[DATA TO EXAMINE — start]

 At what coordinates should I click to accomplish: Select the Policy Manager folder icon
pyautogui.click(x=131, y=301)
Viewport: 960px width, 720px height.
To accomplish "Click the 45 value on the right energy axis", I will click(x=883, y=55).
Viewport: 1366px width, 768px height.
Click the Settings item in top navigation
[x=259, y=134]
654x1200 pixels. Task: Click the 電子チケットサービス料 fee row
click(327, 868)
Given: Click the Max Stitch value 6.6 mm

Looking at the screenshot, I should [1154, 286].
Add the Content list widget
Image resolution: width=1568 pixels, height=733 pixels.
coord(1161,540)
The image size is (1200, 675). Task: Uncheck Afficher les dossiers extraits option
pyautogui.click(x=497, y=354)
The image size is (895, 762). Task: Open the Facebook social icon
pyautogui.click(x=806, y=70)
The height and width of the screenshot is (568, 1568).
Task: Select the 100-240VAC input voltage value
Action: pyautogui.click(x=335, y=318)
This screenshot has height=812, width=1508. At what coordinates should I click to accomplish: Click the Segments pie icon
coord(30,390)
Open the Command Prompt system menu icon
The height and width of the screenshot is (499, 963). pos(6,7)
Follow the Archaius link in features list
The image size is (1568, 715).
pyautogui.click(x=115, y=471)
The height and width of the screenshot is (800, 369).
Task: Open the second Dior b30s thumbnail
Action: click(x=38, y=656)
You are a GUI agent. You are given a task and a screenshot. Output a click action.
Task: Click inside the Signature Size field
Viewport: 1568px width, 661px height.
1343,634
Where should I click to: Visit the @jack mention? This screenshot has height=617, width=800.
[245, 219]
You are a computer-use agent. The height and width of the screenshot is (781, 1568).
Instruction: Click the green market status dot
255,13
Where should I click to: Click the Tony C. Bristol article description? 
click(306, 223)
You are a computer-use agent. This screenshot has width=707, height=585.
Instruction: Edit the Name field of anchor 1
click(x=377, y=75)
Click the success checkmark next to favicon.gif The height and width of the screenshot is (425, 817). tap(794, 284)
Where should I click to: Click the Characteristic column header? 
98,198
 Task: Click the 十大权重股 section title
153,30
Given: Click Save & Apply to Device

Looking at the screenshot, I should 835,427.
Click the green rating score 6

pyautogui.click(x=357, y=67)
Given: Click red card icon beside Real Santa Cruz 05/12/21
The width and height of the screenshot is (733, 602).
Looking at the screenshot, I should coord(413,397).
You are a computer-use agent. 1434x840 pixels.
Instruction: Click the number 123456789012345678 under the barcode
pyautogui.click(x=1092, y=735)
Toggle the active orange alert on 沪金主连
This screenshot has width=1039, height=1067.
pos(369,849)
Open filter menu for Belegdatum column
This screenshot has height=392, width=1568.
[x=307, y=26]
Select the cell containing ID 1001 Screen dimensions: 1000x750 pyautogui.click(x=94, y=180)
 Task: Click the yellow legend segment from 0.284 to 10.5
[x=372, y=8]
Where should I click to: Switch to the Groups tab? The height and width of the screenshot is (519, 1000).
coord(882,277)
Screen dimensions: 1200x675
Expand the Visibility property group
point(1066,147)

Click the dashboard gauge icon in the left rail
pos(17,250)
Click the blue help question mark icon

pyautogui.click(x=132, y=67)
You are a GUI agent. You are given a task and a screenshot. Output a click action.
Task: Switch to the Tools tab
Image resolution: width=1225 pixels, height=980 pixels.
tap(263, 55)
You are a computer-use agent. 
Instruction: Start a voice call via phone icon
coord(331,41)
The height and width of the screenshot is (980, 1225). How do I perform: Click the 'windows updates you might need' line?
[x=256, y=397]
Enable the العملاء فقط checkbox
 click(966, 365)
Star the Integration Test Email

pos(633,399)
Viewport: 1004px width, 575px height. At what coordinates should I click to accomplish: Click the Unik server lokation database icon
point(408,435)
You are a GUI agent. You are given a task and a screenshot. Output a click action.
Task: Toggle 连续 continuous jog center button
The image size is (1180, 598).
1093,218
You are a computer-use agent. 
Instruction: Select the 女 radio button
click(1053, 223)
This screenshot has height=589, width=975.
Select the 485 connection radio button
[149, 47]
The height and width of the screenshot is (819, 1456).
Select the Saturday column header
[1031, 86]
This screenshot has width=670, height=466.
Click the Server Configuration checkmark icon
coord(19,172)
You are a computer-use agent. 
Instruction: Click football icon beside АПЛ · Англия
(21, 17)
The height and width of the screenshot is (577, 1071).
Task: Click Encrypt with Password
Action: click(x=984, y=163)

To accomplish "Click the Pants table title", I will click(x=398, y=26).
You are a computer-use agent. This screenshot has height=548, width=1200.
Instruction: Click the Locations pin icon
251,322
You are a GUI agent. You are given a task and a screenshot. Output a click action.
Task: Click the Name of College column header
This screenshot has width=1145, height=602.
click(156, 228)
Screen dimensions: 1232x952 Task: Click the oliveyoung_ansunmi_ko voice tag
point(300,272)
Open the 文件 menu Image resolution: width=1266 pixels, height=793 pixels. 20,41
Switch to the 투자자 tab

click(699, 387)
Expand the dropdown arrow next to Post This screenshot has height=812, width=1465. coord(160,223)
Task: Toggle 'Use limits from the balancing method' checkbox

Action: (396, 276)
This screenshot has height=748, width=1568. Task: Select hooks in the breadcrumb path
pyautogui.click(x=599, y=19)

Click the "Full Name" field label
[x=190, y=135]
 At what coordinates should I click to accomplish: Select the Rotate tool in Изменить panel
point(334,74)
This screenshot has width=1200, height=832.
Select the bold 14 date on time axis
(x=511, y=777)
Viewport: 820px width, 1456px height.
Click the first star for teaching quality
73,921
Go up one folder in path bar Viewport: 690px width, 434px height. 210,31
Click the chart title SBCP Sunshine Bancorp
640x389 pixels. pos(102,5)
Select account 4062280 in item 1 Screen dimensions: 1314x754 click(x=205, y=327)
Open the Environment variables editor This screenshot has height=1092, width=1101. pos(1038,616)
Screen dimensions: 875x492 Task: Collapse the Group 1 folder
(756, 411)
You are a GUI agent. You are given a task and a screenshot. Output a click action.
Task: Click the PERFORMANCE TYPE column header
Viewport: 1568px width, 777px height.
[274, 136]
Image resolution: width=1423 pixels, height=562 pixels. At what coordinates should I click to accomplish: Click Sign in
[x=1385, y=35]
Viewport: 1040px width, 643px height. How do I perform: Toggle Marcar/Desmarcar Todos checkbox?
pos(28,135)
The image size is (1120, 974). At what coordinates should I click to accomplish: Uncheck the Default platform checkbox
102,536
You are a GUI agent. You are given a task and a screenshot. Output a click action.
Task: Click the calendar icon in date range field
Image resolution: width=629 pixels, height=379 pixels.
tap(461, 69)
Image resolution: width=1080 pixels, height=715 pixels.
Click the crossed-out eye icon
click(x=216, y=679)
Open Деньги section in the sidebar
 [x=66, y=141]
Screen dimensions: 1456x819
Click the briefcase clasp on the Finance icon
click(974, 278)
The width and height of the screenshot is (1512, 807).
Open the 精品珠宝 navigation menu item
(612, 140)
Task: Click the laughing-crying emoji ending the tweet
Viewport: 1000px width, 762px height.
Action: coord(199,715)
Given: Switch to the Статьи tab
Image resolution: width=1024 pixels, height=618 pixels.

[DATA TO EXAMINE — finish]

WORK TASK:
Please give back, exactly as it stands above, the stretch from the line with "This screenshot has height=748, width=1568." through the line with "This screenshot has width=1200, height=832.", and no line outside it.

REPLY:
This screenshot has height=748, width=1568. Task: Select hooks in the breadcrumb path
pyautogui.click(x=599, y=19)

Click the "Full Name" field label
[x=190, y=135]
 At what coordinates should I click to accomplish: Select the Rotate tool in Изменить panel
point(334,74)
This screenshot has width=1200, height=832.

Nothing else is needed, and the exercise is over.